Sicuramente in tempi di “pace” è la soluzione migliore per chi vuol fare attività importante e ambiziosa nonostante si richiedano sforzi notevoli per la gestione dell’impianto, problematica che viene decuplicata in tempi di “guerra” come questi attuali che rischia di metterci in ginocchio per diverso tempo perché gli impegni presi sono tanti e sarà difficile farne fronte se non si ristabiliscono al più presto gli equilibri, soprattutto perché sarà difficile far riprendere le attività di gruppo, trovare sostegno economico. Mantenere gli standard di qualità elevata che bisogna offrire all’utenza richiede sempre grande attenzione e presenza, non ti puoi mai permettere di scendere dal cavallo!!! In ogni caso il futuro dello sport passa attraverso l’investimento del privato, perchè il pubblico ha delle priorità diverse e quotidianamente prendiamo sempre più consapevolezza degli errori commessi dalle gestioni politiche degli ultimi 20/30 anni su tutti i fronti.

 

Stagione 1986-87. Riavvolgendo il nastro possiamo sicuramente affermare il 2020 non è sicuramente iniziato nel migliore dei modi.

Come hai vissuto del tragico accadimento di Los Angeles e che ricordi porti con te del piccolo Kobe in terra reggina?

 

Tante volte quando succedono queste cose pensi che sia tutto un film, che sia impossibile che una persona così importante faccia una fine del genere. Un modello per milioni e milioni di ragazzi cresciuti sotto il suo simbolo, idolatrandolo nel tentativo di emularlo. Pensare di averlo conosciuto da bambino e di averlo ammirato nelle sue evoluzioni, entusiasta di quella palla a spicchi che portava sempre con sé e degli occhi che aveva sempre accesi nell’ascoltare il padre o chiunque gli parlasse di basket, ti fa pensare che la vita ti riserva cose imprevedibili e inimmaginabili, ma che come te le porge su un piatto d’argento, con un niente te ne priva immediatamente e senza preavviso. Grande rimpianto non averlo potuto più vedere o sentire negli anni, forse per troppa leggerezza, è un rimprovero che mi son sempre fatto e che mi resterà nel tempo. Con il padre e la famiglia avevo un bel rapporto durante l’anno trascorso a Reggio, nonostante non sia stato dei migliori dal punto di vista sportivo e anche se ricordo sempre Joe molto spesso guardandomi allo specchio e osservando la protesi dentaria che mi porto da quell’anno a causa di uno scontro volontario di gioco in allenamento avuto con lui. Sia Kim che Joe abitavano a Pentimele e passando da casa mia per andare al Botteghelle mi davano spesso un passaggio in macchina e avevamo l’occasione di parlare un po’ di più e quasi sempre Kobe era seduto in macchina, presente a quasi tutti gli allenamenti pronto ad entrare in campo nelle pause e non solo sfruttando tutte le occasioni per tirare a canestro; nell’intervallo delle partite casalinghe entrava negli spogliatoi portando due coca cola al padre solito a berla e poi a fine gara un frigobibite più grande di lui pieno di birre per tutta la squadra. Sicuramente l’anno bisestile nella storia è spesso stato infausto tanto da meritarsi il noto proverbio.

 

L’ultimo ventennio cestistico è stato particolare. Compravendite di titoli, cambio di denominazioni dei campionati, cambiamenti di regole continue, salti di categoria inaspettati a tavolino, Wild Card.

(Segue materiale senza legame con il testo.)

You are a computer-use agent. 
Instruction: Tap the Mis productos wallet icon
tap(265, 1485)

Contrattualistiche particolari e molto spesso diversificati per giocatori tra categorie e categorie.

Allenatori con condizioni altrettanto particolari e poco normate.

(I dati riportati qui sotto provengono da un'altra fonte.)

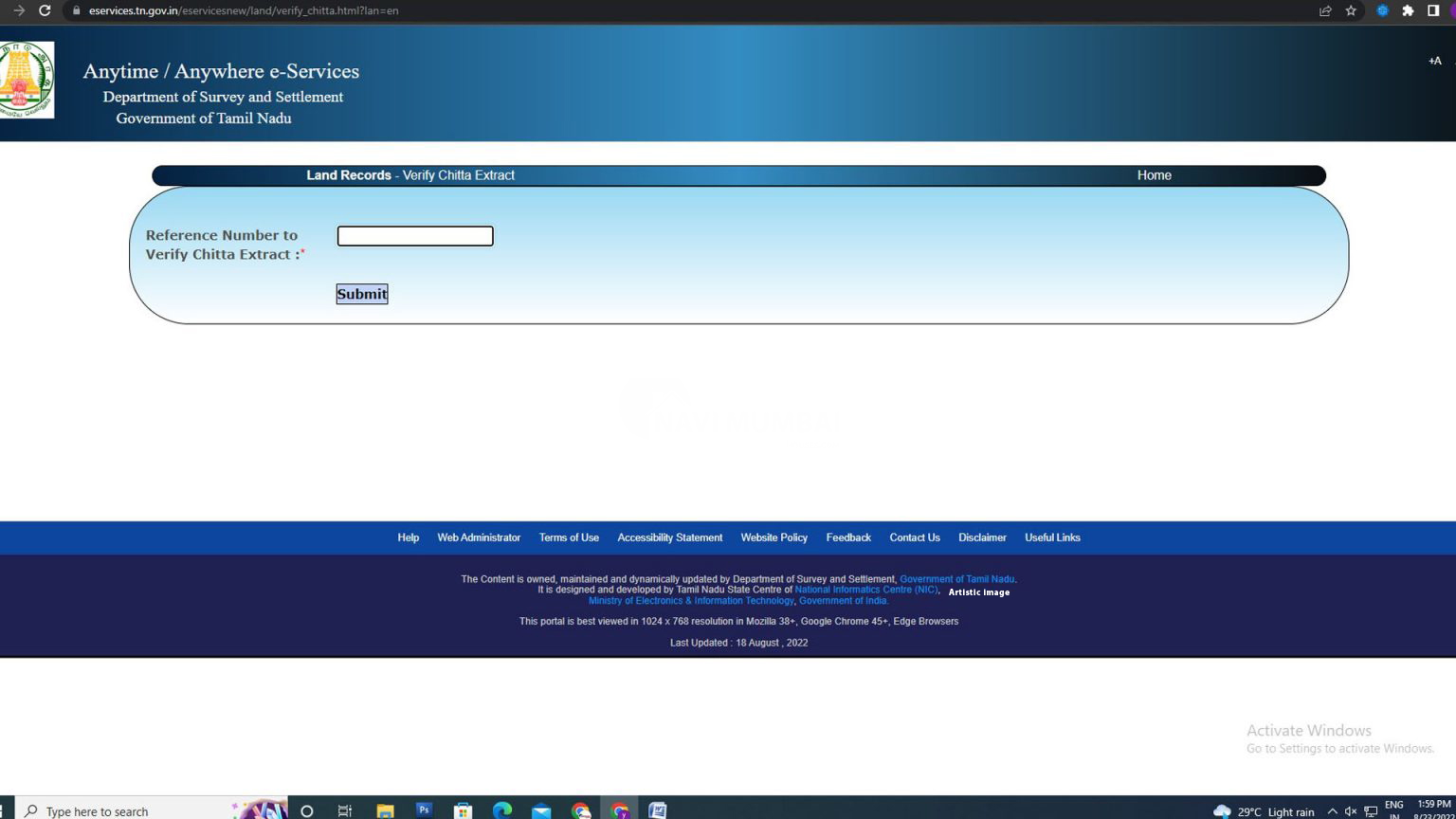Open File Explorer from the taskbar
The height and width of the screenshot is (819, 1456).
[x=384, y=810]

Post Covid 19 ci si attende un riscatto ed una ripresa nazionale in chiave tricolore. Cosa ti aspetti in chiave cestistica?

 

Mi aspetterei qualcosa di nuovo e di diverso ma credo che la minestra sarà sempre la solita con il vertice che penserà principalmente alla punta del movimento e non alla base proseguendo la strada percorsa negli ultimi anni. Abbiamo molto da imparare da altre federazioni che si sono mosse negli anni molto meglio della FIP anche se i numeri ancora sono dalla nostra parte mantenendoci al secondo posto tra gli sport nazionali, ma per quanto tempo ancora? Necessario che i vertici federali riflettano molto sul momento e che diano risposte importanti a tutto il movimento ormai desideroso di cambiamenti importanti.